Patrick Rambaud, Quatrième chronique du règne de Nicolas Ier, Grasset, 2011
Patrick Rambaud, romancier de talent (Prix Goncourt pour La bataille en 1997), s’y connaît aussi en Histoire récente et contemporaine, et a fait ses preuves en matière de parodie (rappelons, entre autres, ses pastiches de Roland Barthes ou de Marguerite Duras, et un savoureux Bernard Pivot reçoit… qui réunit et fait parler, chacun dans son style personnel, quelques grands écrivains du XXème siècle).
Tout cela pour dire qu’il n’est pas le premier venu, et qu’il était tout désigné pour être, à la manière de Saint-Simon, le chroniqueur de « Notre Nerveux Souverain », qui prête si bien le flanc à la moquerie et à la protestation, et qui toutefois en est à sa quatrième année de règne – ce qui nous vaut, pour nous divertir et nous remonter le moral le temps d’une lecture, le quatrième tome (été 2009 – été 2010) des aventures de celui qui est « désormais pour l’Histoire Nicolas le Névrosé », « à cause de son obsession inassouvie de la bougeotte ». Histoire individuelle, mais aussi histoire collective, comprenant le grouillement de ceux qui gravitent autour de « Notre Vibrionnant Monarque ». Voilà donc des portraits hauts en couleur, tels ceux du « comte Chatel, qui s’occupait des écoles de Sa Majesté », de M. le duc de Villepin, l’ennemi juré, de « Monsieur Fredo », nommé « marquis de Valois » pour régner sur la Culture, du « lieutenant criminel Besson », transfuge par excellence, du « chevalier d’Ouillet », sorte de colosse « fermement ancré dans la balourdise », de M. Raoult, « lieutenant général du Raincy », qui « servait deux maîtres, notre Phosphorescent Monarque et le tyran de Tunis, M. Ben Ali », et qui pensait que les écrivains obtenant le prix Goncourt ne devaient pas exprimer leurs opinions, de M. Woerth, « duc de Chantilly », de « la Grande Duchesse de Bettencourt »…
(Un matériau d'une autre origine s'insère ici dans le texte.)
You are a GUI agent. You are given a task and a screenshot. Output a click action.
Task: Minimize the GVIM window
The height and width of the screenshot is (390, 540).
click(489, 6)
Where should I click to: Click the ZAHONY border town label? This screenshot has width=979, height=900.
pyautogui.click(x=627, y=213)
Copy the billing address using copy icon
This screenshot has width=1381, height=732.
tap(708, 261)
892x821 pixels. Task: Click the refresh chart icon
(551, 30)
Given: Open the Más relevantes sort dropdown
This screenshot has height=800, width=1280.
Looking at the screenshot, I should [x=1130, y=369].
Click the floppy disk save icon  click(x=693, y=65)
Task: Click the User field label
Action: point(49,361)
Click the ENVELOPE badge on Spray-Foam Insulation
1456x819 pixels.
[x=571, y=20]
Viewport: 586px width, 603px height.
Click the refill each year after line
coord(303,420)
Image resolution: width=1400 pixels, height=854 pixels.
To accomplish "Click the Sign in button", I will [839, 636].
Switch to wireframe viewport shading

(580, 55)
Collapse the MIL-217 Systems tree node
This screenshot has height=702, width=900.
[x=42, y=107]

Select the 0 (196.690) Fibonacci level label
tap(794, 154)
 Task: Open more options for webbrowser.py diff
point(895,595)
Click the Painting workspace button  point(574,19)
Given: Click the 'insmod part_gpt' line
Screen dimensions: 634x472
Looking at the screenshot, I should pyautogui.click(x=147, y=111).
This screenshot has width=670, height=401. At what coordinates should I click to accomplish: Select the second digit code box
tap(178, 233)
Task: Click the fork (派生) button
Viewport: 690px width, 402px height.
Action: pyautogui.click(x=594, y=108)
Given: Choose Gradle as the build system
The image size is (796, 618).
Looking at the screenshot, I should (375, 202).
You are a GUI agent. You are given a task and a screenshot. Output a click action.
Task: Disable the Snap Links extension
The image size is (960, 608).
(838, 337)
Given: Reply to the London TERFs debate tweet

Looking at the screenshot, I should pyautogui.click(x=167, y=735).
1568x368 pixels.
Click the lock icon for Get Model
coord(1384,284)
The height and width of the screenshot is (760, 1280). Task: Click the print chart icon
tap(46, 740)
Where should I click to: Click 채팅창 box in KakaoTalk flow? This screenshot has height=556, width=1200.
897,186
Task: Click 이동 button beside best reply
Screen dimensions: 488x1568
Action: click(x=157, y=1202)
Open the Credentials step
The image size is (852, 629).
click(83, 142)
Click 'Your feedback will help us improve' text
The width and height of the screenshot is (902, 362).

Il serait vain de rappeler tous les exploits accumulés en une année par Sa Majesté et ses courtisans, et relatés ici sur le mode satirique et néanmoins réaliste. L'art de Patrick Rambaud est de décrire les faits sans cacher ce qu’il en pense, de dénoncer les excès, les vanités, les incompétences, les mensonges et les ratages, le tout dans le style fleuri, métaphorique, ironique, pince-sans-rire et pour tout dire fort plaisant des prosateurs classiques. Il ne mâche pas ses mots, ne manque pas de dire leurs vérités aux puissants et aux riches qui nous gouvernent et de mettre au jour les injustices et les abus, mais il le fait toujours avec une élégance qui tranche furieusement sur les ânonnements de « Notre Bravache Souverain », avec un lexique choisi (les journaux sont les « gazettes », la télévision les « fenestrons », la Parti socialiste le « Parti Social » et l’UMP le « Parti Impérial », les autobus des « diligences » conduites par des « postillons » etc.) et un sens inégalable de la formule qui fait mouche (« Madame rentra tardivement du Bénin, où elle était allée regarder le sida »… Impayable et implacable « regarder »…).
Cette Quatrième chronique est dédiée, entre autres, « à M. Molière qui aurait écrit puis joué L’Impromptu de Neuilly, c’est-à-dire l’envers du décor ». Molière, La Bruyère, Saint-Simon, Voltaire… Patrick Rambaud a d’illustres maîtres, et sans conteste il en est digne.